In contrast to the wizard, a connection must be established between the powder cuboid and the product for the simulation of temperature and structural mechanics.
As can be clearly seen in the 3DSystems image, a solid connection is created between the powder and the component.
Accordingly, a TIE connection is defined, see the following image.

The simulation is then carried out.
The following image shows the temperature distribution for the pressure of the soil in the left partial image and for the pressure of a series of boreholes in the right partial image.

In our contribution to K-Day 2023, we showed how the process and simulation of additive manufacturing are defined in the 3DEXPERIENCE platform using the example of metal powder printing.
Both the definition of the process and the setup of the simulation are guided by a wizard, which significantly reduces the effort and complexity of the task.
The sequential thermal-mechanical coupled analysis was demonstrated.
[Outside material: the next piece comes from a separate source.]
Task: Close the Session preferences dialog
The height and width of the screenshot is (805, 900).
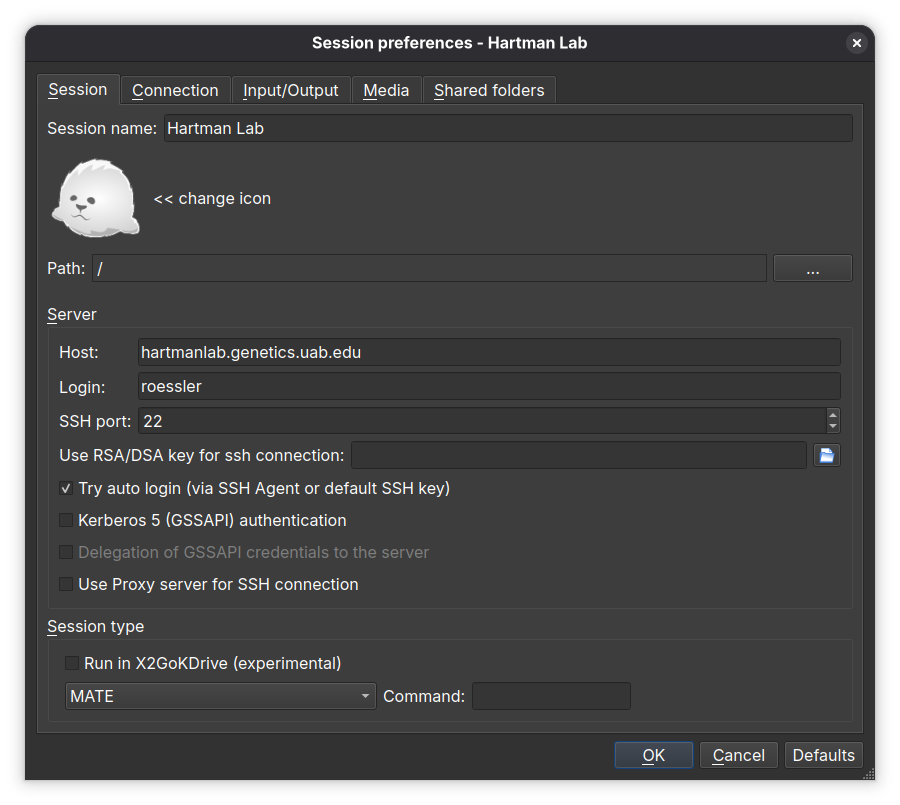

In this article, we have now created an example of selective laser sintering (SLS) of plastics.
Since it is necessary to take the powder into account in the simulation, a necessary workflow was defined.
The workflow is currently still quite complex, but it should be possible to shorten it through automation.

In part, this text and illustrations shown are based on research of evaluated literature. If this is the case, the sources are marked in the text by a number, e.g. [2], and the source is listed here. In part, however, the sources listed here should simply be understood as recommendations for further reading.